Caroline Crampton details her unique approach to consuming web content: an RSS-first strategy she's employed since the mid-2000s. She explains how this method, especially relevant as AI reshapes online information, offers a distinct and often stark view of the internet, contrasting sharply with the curated experience of traditional browsing.

  • Long-standing Practice: Crampton inherited and expanded a collection of nearly 2,000 RSS feeds, which she uses daily with Feedly to curate "The Browser" newsletter.
  • Unfiltered View: Her RSS reader presents a minimalist, chronological stream of content, often without images, forcing a focus on the text itself and revealing the sheer volume of daily publications.
  • The Web's Underbelly: This method exposes a vast amount of SEO-driven content—such as videogame cheats, affiliate product reviews, and articles tailored for AI summarization—that typically remains hidden from homepage promotion.
  • Human Glimpses: Despite the commercial noise, RSS also occasionally reveals the human element of publishing, like temporary "TKTKTK" headlines, draft versions, or personal posts published exclusively for RSS readers, fostering a sense of community (e.g., Dave Rupert's RSS Club).

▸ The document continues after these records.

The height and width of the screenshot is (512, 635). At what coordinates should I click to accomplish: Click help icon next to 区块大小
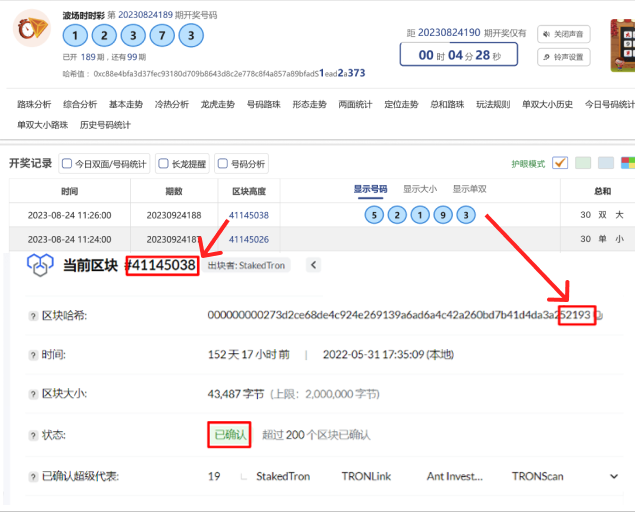coord(33,394)
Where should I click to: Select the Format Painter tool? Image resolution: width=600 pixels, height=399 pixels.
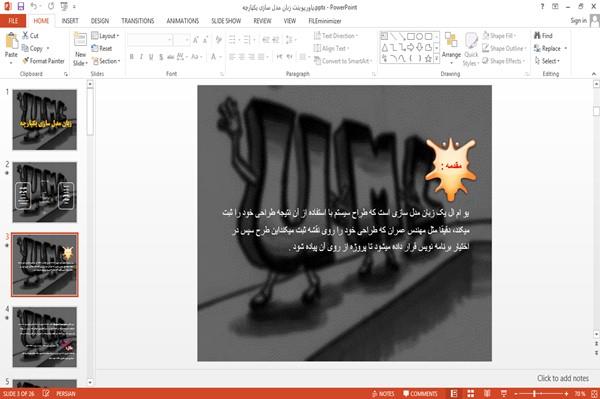(43, 61)
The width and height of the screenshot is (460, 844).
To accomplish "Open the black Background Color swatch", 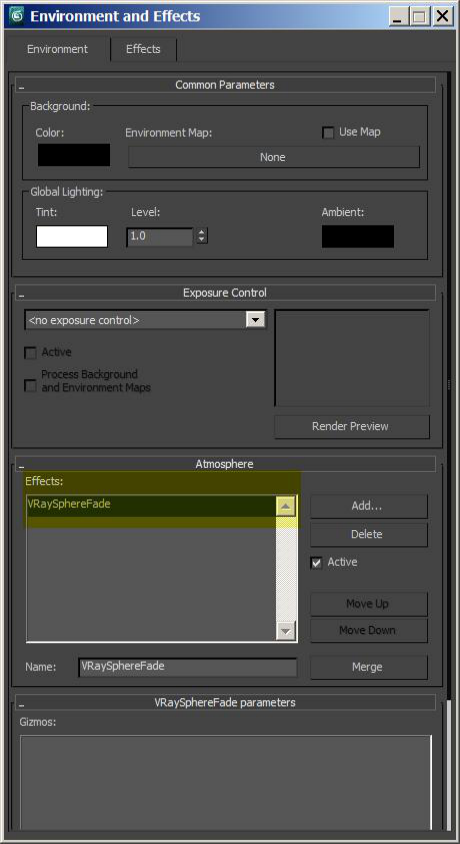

  • Machine Feeds Machine: Crampton observes a rise in content seemingly generated for AI tools, suggesting a feedback loop where machines create content for other machines to consume and summarize.

Through her RSS-centric lens, Crampton offers a compelling and often surprising insight into the raw, unpolished, and sometimes absurd landscape of the modern web, highlighting both its commercial drivers and unexpected pockets of human connection.